For that effort she took 992 FINA points.


“I was out for a World Record today. I was really close (to a world record) in the 200m freestyle this morning,” Hosszu said after tonight’s programme. “I’ll keep training and keep trying. It’s really fun for me to keep trying.”

She added gold in the 50m backstroke with a time of 26.24 and again in the 200m backstroke for an evening’s tally of five gold and one silver. That eclipsed her efforts in Dubai, where she took four golds each day of the meet.

With her heroics in Hong Kong, she is on track to set a new Swimming World Cup meet record for wins in a single stage.

“The secret is a lot of training. I am really enjoying working hard,” she said of her fast times tonight.

An awesome foursome
After the morning heats, the men’s 100m freestyle was framed as one of the tightest races this evening, with just .03 separating Australian Thomas Fraser-Holmes, with a 48.42, and the overall men’s competition leader, Chad Le Clos (RSA).
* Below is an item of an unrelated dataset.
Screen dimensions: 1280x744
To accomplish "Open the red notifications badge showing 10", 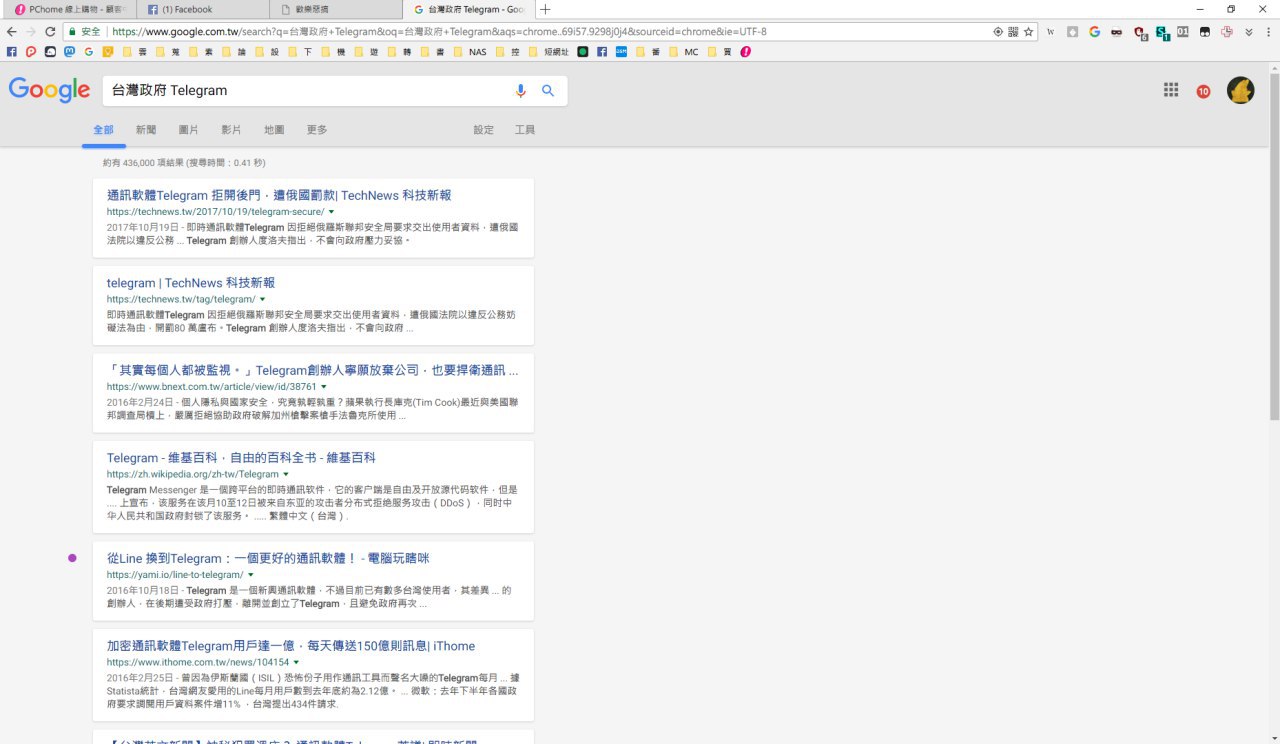I will [1203, 91].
The men's 100m free medallists

Le Clos led them out hard in the final, no doubt a tactic to neutralise any threat and brought them home in a time of 46.35. Thomas Shields (USA) placed second with a time of 47.80 and Leith Shankland (RSA) was third.

Fraser-Holmes (AUS) has continued his strong start to the season by taking the field out and never looking back in the men’s 400m Individual Medley. He had an awkward schedule tonight, completing the 400m IM and backing up immediately for the 100m freestyle.
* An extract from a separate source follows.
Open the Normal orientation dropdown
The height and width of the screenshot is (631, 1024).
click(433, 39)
He came back later in the evening to claim the gold podium in the 400m freestyle in 3:41.01 from Li Yongwel (CHN) and Gergely Gyurta (HUN).

Shields, Le Clos, Fraser-Holmes and Marco Koch (GER) shared the glory on Day 1, claiming eight gold medals between them – two each. Ashley Delaney (AUS) the only other male to taste victory.

Shields out on top
The 200m butterfly saw a dominant swim from Shields (USA), who claimed gold with a time of 1:50.56. Sakai Masato (JPN) was second in 1:54.55 and Velimir Stjepanovic (SRB) third.

Over the abbreviated 50m distance, Le Clos had his measure, clocking a 22.35 to Shields’ 22.69. There was a bronze here for Hong Kong local Geoffrey Cheah too.

Shields would also go on to claim a gold in the 100m IM, with a 52.51. He touched out Hiromasa Fujimori (JPN), 52.65, for the major medal.

Koch claimed a brace of breaststroke medals – the 50m and the 200m – in a successful night, after morning heats where he looked the one to beat.

He beat Daniel Gyurta (HUN) by 0.01 in the 200m breastroke, and claimed the 50m, in 26.69, from Kirill Prigoda (RUS), with a 26.85, and Hungarian Daniel Gyurta.

Delaney won the 100m backstroke for men, continuing his dominant form in the event so far this year. Christian Diener (GER) and Cheah took the minor medals.

Opening Press Conference of the competition

Happy spectators
A small but enthusiastic crowd had more to cheer earlier on in the evening when Hang Yu Sze (HKG) took what must have been one of the most popular silvers of the evening in the 100m butterfly for women, with a 58.41, and Popova, bronze in 58.75.

The crowd finally had their golden moment in the programme’s last race, the 4 x 50m Mixed Medley, anchored by Cheah.

But the day – and night – belonged to Hosszu. She was fast in qualifying and fast in the finals.

She looks supremely comfortable in the water and her shot at yet another piece of history tomorrow, when she looks to eclipse eight gold medals in a meet.